When patients don’t do well despite the doctor’s best intentions and efforts, it’s gut wrenching. We try and analyse, in our head and often in the heart, if we should have done something differently. I wonder about a possible glitch in process that could have delivered a less-than-satisfactory outcome. Would I offer the same options to another patient who came to me with the same problem? Have I been truthful and transparent in decision-making? What do I do to rebuild the trust the patient had in me before he agreed to surgery?

I explored the regular route of pain-relief medication, continuous physiotherapy, and even recommended the larger operation. I suggested that he take a second and third opinion. But, he received conflicting advice that confused him further.

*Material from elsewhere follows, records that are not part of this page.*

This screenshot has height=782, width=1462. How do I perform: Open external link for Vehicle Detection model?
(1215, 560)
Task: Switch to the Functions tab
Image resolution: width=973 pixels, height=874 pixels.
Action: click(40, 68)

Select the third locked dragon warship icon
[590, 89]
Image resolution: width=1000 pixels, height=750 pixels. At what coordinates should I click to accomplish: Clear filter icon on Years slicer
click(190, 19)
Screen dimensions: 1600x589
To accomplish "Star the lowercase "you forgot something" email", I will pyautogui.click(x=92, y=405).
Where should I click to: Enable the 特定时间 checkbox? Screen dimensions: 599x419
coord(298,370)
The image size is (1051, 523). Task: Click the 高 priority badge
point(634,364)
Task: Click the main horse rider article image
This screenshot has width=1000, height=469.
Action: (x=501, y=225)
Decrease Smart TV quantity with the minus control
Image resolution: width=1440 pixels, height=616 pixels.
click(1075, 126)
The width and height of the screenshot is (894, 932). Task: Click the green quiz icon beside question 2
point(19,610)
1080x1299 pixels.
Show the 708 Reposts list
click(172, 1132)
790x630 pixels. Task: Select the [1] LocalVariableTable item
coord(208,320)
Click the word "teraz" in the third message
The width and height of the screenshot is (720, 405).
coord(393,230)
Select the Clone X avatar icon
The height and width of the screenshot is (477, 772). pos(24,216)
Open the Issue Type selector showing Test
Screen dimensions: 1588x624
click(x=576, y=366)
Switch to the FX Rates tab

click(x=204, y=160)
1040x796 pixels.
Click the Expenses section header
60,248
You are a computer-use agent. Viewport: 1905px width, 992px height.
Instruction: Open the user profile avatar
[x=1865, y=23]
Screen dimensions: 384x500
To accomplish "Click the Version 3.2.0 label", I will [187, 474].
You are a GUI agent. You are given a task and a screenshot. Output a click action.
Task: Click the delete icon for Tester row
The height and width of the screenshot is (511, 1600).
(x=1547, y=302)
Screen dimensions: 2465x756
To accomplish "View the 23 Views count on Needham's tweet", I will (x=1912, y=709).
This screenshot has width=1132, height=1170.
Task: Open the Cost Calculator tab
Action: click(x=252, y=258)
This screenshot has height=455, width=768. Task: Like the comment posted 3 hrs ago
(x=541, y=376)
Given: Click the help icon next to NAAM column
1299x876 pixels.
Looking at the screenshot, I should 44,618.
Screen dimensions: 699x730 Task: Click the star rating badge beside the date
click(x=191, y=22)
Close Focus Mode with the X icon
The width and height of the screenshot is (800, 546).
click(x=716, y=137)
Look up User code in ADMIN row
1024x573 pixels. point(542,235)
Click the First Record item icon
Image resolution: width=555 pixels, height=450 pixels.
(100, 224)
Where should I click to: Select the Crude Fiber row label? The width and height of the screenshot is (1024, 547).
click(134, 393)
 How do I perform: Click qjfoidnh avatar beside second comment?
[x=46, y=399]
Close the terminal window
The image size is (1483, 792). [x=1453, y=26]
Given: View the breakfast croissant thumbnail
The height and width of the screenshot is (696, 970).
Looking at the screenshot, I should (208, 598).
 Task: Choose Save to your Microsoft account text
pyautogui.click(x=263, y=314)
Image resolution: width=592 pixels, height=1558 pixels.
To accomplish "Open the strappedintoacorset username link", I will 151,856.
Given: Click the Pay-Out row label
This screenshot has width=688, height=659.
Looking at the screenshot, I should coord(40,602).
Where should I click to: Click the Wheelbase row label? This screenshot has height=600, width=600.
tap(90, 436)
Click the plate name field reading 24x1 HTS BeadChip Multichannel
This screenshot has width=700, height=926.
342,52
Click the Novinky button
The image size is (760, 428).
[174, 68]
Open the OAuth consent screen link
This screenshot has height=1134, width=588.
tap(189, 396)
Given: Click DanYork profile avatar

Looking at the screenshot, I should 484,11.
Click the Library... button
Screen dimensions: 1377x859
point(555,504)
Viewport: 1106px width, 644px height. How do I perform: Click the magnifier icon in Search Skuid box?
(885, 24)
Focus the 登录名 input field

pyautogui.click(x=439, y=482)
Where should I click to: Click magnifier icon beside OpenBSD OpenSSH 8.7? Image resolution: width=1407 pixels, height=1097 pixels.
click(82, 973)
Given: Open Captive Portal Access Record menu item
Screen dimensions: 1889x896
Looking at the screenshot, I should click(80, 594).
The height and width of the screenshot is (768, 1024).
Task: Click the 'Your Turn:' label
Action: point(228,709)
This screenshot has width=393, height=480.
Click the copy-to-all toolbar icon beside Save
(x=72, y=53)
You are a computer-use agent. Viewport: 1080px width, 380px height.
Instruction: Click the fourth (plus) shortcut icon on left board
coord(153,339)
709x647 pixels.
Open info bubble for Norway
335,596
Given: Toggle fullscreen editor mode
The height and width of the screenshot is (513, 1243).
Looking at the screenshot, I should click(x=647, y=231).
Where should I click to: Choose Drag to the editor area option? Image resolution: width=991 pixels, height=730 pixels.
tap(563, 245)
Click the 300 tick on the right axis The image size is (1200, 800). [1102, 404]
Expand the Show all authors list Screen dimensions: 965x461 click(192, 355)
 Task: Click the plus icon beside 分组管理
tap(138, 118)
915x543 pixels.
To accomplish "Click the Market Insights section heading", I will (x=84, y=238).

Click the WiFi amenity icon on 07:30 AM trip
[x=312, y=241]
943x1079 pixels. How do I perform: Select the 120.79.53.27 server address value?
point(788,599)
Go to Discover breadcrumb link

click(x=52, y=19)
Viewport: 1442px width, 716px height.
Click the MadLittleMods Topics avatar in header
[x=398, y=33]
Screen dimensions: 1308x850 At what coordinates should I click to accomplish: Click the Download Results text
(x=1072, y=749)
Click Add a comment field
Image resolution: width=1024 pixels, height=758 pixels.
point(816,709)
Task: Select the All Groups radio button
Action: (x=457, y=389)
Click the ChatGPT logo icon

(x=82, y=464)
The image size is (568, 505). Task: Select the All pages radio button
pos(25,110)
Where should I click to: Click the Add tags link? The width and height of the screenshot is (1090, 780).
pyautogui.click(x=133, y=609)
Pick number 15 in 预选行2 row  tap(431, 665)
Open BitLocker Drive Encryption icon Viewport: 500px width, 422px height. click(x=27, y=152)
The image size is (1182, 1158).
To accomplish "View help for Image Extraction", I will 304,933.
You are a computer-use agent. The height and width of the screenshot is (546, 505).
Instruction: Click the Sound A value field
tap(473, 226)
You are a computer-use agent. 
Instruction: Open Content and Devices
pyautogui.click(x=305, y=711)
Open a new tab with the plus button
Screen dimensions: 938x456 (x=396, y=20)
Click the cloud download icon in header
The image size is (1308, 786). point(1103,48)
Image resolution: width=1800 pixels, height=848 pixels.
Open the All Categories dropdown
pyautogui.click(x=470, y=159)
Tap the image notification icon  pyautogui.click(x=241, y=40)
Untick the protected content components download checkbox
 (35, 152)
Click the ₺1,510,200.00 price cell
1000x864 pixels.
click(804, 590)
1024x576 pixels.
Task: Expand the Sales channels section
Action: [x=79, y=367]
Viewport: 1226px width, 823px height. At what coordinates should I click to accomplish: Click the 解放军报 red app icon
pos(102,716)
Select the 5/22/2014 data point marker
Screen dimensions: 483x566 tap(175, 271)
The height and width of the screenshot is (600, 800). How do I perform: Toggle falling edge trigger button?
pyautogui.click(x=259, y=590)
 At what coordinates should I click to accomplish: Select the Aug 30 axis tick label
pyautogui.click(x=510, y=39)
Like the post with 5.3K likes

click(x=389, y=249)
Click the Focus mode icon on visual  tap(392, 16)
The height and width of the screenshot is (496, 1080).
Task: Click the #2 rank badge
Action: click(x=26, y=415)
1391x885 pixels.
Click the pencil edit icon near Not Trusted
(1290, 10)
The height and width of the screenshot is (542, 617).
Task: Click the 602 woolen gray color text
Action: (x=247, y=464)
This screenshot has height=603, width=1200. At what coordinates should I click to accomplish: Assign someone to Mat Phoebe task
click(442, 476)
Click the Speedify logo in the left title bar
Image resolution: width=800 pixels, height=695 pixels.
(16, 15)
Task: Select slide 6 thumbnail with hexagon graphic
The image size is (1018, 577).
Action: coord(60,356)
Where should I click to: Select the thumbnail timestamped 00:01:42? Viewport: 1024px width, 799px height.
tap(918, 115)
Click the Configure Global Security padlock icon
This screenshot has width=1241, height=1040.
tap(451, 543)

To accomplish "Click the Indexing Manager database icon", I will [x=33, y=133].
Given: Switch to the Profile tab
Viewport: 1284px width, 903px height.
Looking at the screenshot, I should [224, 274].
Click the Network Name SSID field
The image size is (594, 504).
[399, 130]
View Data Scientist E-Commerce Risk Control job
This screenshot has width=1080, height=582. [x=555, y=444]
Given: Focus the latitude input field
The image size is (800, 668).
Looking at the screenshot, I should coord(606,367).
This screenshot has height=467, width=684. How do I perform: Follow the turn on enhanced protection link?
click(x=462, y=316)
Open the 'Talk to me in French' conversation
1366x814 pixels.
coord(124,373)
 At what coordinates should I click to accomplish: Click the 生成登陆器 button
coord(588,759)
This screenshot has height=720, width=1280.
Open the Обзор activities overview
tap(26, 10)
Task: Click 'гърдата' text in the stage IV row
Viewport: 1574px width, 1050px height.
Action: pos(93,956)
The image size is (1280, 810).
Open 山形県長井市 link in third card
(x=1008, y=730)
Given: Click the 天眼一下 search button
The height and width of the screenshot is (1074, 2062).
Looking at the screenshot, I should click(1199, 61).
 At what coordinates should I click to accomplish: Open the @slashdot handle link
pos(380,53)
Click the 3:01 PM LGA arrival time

He decided never to have surgery again.

The spine is a complex part of the body. The pain generators could be in the muscle, bone, ligaments, or the nerves. In fact, the cause of the pain is often a combination of these. In my opinion, the success of any surgery lies in choosing the right patient and operating when the radiology matches the clinical symptomology. Following this dictum, over 90 per cent patients do well, but there will be a handful who will leave you miserable and drained, but they also keep you grounded. To see their name show up on your phone display is demoralising, but you have to give them your best each and every time. You have to work with unhappy patients and find alternatives to help them. You have to give them more time than you would to those who walked away happy.

Spine patients tend to be unhappy owing to multiple reasons: a complication in the primary surgery, the development of a post-operative infection resulting in prolonged hospital stay, and agonising antibiotics. Or because the next level adjacent to the one operated on started undergoing new degeneration. National and international meetings are routinely held so that surgeons can discuss these issues.

Several months after a streak of successes and perfectly performed surgeries on the brain and spine with excellent outcomes, I operated on Mr Daruwala, 83. He had a problem similar to Mr Shah, and his symptoms were not adequately alleviated either. “I hate to tell you, but I don’t feel any better. I would be lying if I said I’m okay,” he confessed. He felt he should have consulted me earlier, or that it was his pre-existing neuropathy that was interfering with the healing. “I pray that Khodaiji [generic term for God among the Parsis] blesses you. May you continue to help the community and society.”

I turned red in the face. I was unable to tell if such a reaction from a patient was a harder blow than someone directly suggesting that I had used them as guinea pig. Should I be relieved that this gentleman had taken the onus of the outcome on himself, or was he simply being kind to a fellow Parsi?

When I tried to find the answer, Philip Roth’s words came to mind: All that we don’t know is astonishing. Even more astonishing is what passes for knowing.